Make an exact copy of the records below, leaving every image out.

━━━━━━━━━━━━━━━━━━━━

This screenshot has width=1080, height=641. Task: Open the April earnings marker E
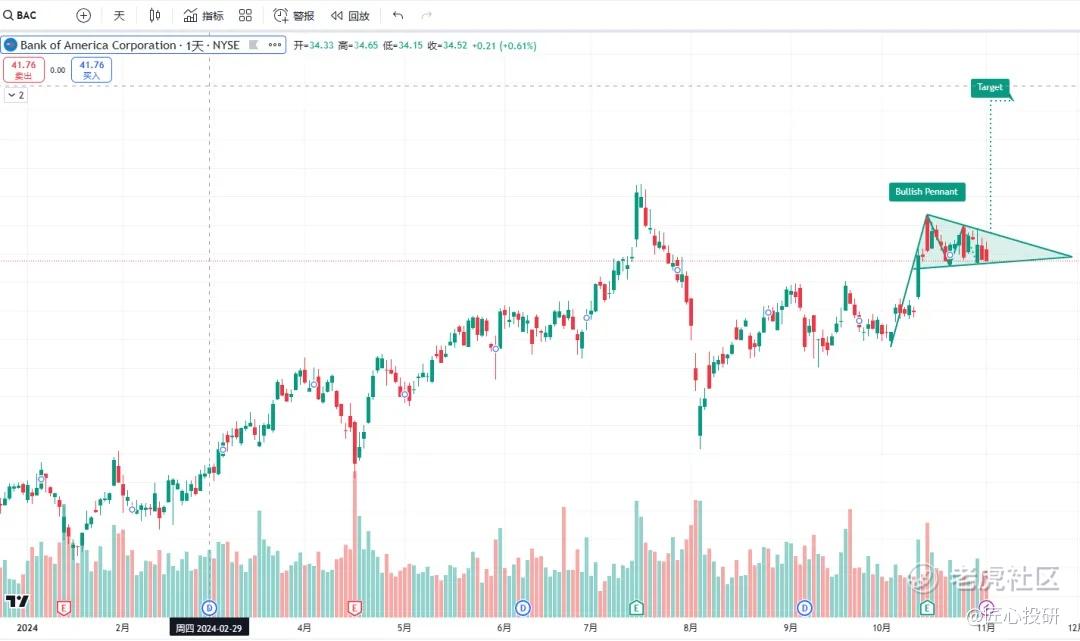click(x=354, y=608)
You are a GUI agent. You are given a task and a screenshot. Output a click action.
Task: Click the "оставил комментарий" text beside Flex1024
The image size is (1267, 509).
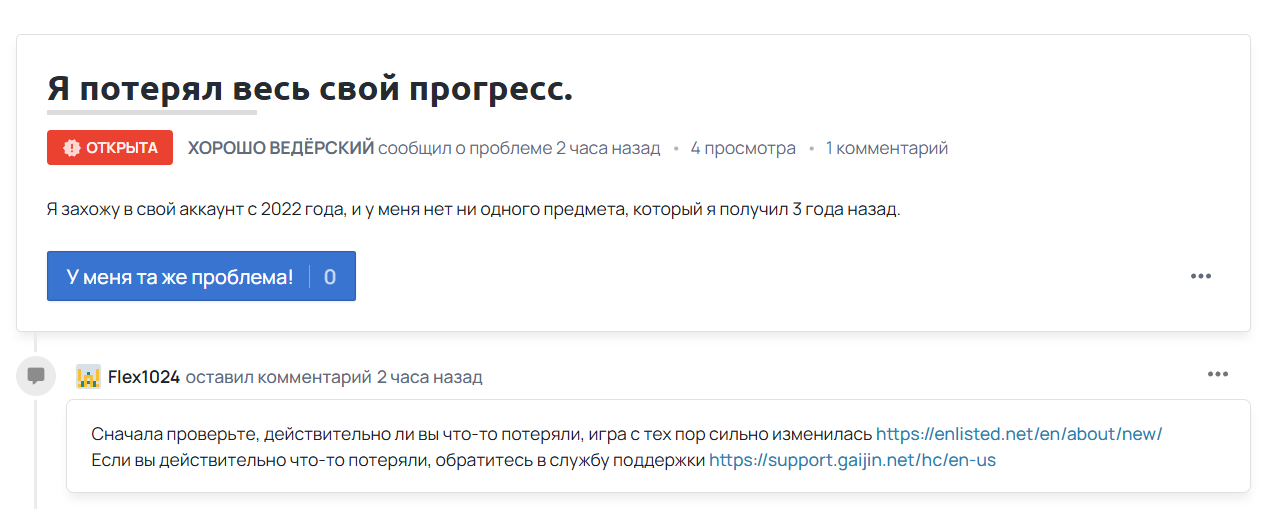[x=278, y=377]
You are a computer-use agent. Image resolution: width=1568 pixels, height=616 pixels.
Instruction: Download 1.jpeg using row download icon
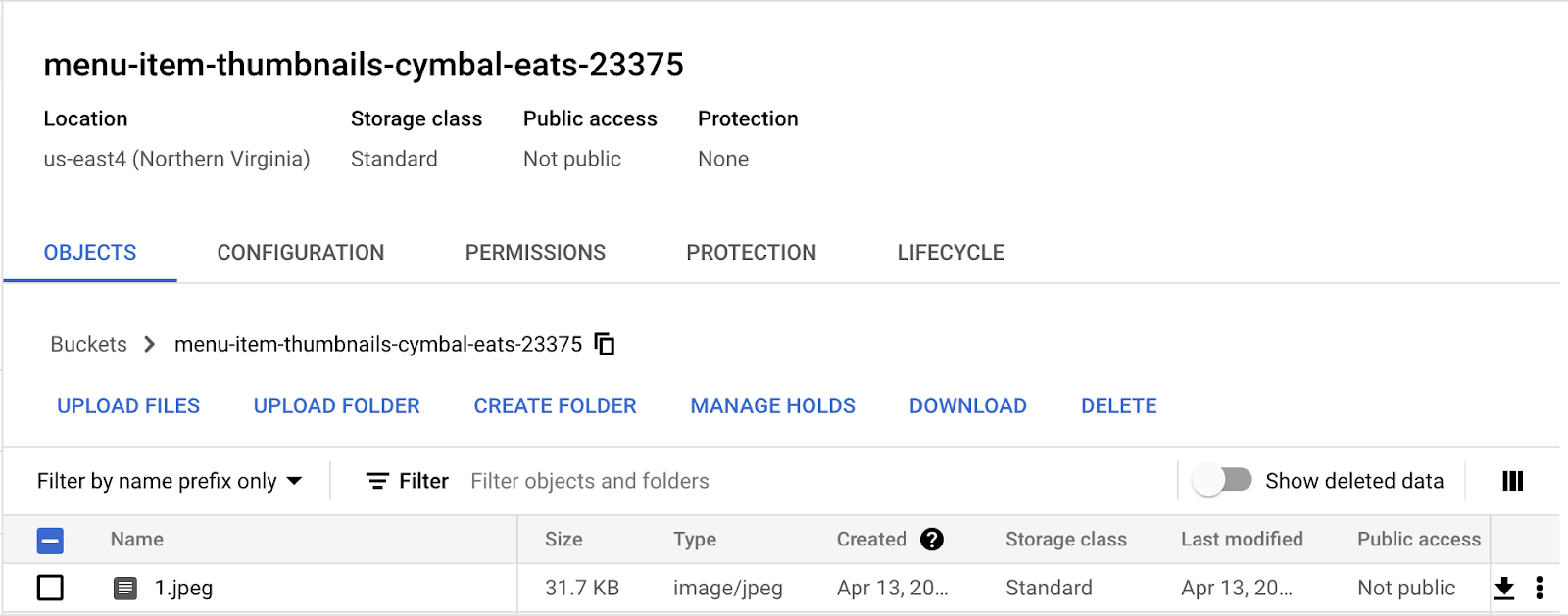pyautogui.click(x=1504, y=588)
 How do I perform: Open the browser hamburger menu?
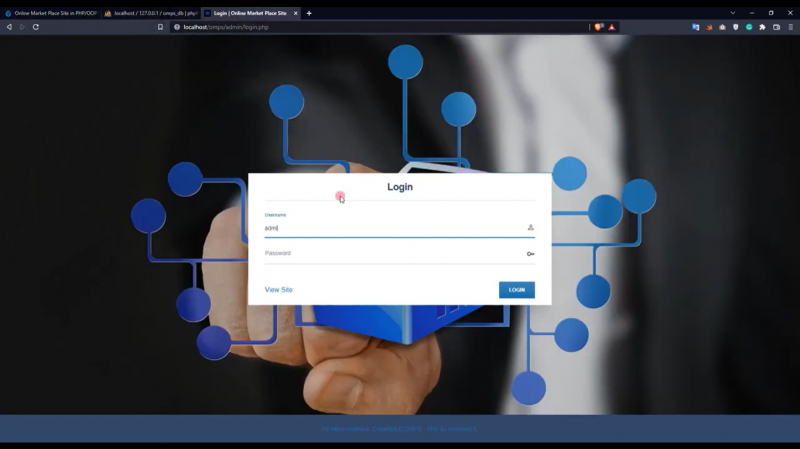pyautogui.click(x=791, y=27)
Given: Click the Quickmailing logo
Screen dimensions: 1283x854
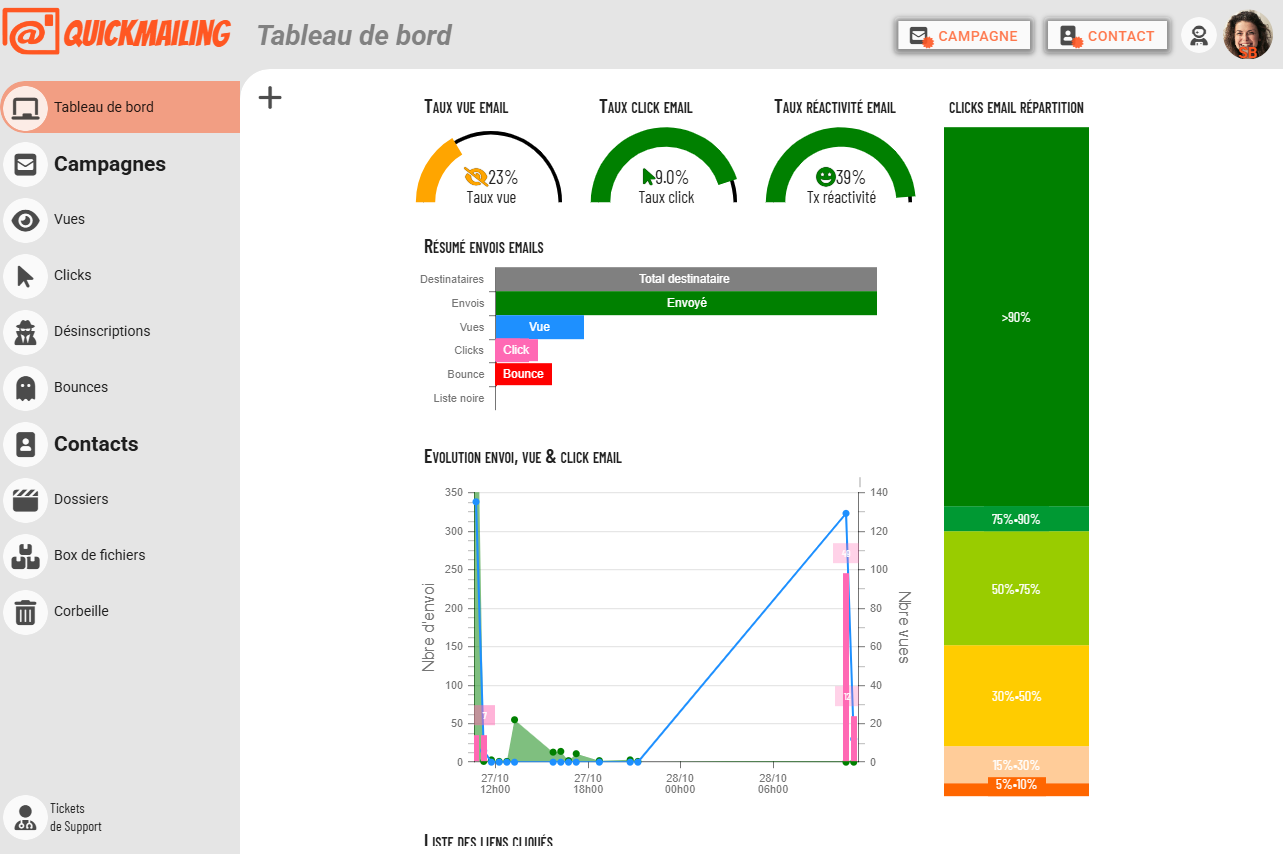Looking at the screenshot, I should (117, 34).
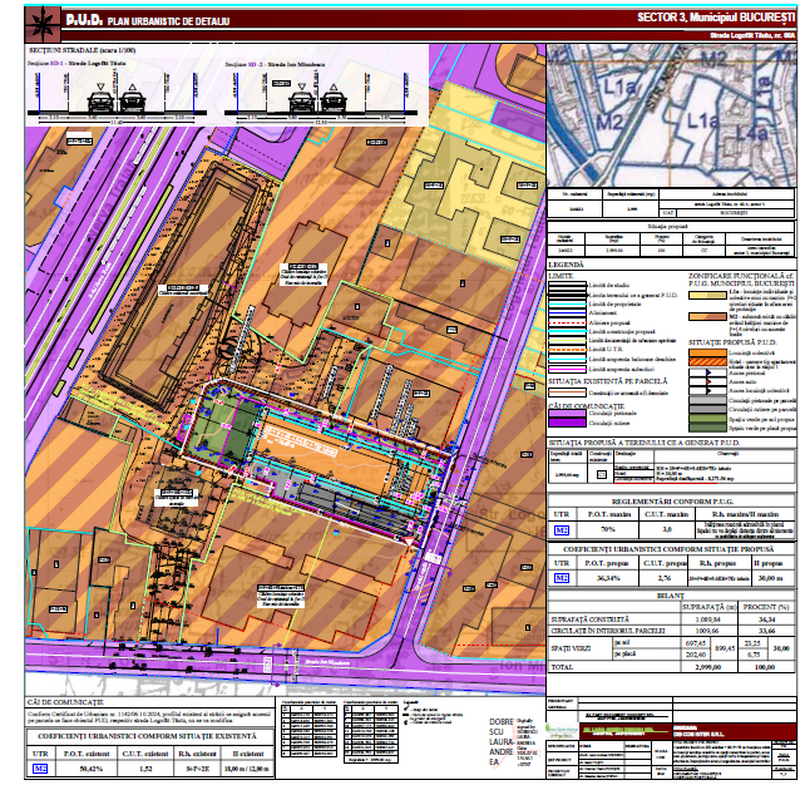The height and width of the screenshot is (785, 800).
Task: Click the blue arrow Acces pietonal symbol
Action: (708, 372)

━━━━━━━━━━━━━━━━━━━━

__Output for this exercise__.
This screenshot has width=1080, height=641. Task: Open the April earnings marker E
click(x=354, y=608)
You are a GUI agent. You are given a task and a screenshot. Output a click action.
Task: Click the "оставил комментарий" text beside Flex1024
The image size is (1267, 509).
[x=278, y=377]
You are a computer-use agent. Image resolution: width=1568 pixels, height=616 pixels.
Instruction: Download 1.jpeg using row download icon
pyautogui.click(x=1504, y=588)
 How do I perform: Open the browser hamburger menu?
pyautogui.click(x=791, y=27)
Given: Click the Quickmailing logo
Screen dimensions: 1283x854
Looking at the screenshot, I should (117, 34).
The height and width of the screenshot is (785, 800).
Task: Click the blue arrow Acces pietonal symbol
Action: (708, 372)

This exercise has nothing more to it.